*WHAT TO WORK ON:* Could you tally the lines of the entries that carry the string "node"? Reply with the number and nothing more.

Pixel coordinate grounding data

-----

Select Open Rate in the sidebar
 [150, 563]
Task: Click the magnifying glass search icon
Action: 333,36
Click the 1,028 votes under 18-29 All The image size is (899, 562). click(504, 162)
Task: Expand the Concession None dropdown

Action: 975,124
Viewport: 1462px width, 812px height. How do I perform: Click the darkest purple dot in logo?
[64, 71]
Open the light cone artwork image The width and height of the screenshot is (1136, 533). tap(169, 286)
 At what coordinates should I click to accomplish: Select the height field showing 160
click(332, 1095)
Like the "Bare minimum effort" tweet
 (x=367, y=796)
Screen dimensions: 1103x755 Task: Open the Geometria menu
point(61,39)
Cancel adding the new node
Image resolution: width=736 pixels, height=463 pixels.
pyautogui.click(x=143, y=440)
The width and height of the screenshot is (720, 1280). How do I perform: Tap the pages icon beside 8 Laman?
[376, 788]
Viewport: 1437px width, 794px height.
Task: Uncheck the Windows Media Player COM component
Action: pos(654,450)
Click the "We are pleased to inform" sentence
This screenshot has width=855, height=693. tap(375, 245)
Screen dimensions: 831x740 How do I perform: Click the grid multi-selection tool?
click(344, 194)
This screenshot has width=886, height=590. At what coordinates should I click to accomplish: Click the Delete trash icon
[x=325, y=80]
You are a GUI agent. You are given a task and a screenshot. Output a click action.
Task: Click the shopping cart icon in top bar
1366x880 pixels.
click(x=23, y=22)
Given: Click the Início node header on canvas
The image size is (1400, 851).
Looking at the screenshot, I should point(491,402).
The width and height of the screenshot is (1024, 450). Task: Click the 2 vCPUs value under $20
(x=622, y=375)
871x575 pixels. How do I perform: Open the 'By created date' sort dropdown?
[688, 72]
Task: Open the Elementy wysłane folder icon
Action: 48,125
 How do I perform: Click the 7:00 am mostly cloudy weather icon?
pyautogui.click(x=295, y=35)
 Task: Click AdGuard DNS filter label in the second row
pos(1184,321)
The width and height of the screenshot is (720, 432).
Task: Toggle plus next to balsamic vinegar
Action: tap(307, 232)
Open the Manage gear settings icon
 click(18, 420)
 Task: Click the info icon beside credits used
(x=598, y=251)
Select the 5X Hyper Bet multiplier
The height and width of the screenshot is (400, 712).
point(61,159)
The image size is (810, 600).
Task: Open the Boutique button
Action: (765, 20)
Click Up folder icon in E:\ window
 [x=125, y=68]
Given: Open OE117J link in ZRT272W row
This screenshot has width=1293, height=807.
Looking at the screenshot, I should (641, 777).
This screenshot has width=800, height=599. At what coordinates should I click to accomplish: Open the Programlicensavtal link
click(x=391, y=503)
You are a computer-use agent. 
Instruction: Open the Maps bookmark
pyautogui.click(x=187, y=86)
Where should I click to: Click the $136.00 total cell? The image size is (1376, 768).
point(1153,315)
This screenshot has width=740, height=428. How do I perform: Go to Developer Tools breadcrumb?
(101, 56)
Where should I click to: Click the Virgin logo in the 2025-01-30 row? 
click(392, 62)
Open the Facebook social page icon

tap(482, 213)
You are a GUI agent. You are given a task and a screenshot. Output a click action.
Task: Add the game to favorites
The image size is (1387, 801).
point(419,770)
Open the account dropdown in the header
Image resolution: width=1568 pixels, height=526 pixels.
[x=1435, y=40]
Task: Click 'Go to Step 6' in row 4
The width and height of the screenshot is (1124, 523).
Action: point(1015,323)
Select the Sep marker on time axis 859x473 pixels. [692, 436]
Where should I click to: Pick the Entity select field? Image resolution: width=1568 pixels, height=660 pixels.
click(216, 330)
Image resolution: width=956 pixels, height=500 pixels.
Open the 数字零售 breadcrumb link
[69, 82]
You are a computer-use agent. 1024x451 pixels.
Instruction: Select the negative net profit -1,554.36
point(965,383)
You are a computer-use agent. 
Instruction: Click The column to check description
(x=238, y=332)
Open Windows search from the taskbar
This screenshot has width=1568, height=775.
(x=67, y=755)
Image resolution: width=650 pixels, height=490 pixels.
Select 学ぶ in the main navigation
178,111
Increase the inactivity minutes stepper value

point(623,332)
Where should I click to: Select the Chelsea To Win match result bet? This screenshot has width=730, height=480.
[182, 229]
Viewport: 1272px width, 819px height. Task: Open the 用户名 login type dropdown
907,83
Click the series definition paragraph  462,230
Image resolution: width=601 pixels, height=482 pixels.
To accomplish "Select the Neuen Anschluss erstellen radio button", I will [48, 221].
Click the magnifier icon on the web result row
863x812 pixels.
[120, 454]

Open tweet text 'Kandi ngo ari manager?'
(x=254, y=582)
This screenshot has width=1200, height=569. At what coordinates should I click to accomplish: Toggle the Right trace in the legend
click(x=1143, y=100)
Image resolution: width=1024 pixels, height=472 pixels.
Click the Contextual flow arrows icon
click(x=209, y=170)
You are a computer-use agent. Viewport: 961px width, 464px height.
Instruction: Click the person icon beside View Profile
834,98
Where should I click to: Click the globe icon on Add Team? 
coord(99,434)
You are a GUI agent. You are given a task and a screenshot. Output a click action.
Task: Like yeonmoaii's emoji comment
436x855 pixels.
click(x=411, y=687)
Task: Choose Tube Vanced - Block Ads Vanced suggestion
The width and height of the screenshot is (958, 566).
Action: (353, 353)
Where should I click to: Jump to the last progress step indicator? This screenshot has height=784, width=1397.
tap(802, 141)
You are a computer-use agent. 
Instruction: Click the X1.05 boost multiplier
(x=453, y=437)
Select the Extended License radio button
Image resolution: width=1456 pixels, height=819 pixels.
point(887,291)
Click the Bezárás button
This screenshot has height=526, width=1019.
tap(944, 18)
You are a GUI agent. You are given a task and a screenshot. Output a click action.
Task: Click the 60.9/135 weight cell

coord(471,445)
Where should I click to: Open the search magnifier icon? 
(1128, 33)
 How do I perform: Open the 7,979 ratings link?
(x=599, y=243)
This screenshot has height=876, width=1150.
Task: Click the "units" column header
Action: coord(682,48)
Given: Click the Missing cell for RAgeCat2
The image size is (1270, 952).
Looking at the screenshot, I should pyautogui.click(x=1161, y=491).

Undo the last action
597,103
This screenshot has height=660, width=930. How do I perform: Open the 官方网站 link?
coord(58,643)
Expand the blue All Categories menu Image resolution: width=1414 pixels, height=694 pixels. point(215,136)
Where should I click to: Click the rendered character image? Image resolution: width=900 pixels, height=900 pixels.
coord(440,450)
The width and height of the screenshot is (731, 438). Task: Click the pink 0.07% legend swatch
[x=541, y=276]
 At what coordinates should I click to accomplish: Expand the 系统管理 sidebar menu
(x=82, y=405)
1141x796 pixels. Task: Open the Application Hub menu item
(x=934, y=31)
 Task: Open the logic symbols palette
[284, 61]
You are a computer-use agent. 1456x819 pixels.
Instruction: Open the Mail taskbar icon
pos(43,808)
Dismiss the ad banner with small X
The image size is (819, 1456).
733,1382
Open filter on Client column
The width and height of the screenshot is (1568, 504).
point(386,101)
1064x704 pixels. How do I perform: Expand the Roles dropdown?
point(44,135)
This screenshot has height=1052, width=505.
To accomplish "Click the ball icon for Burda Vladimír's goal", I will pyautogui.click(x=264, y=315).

-----

*ANSWER TO THE PROBLEM:* 2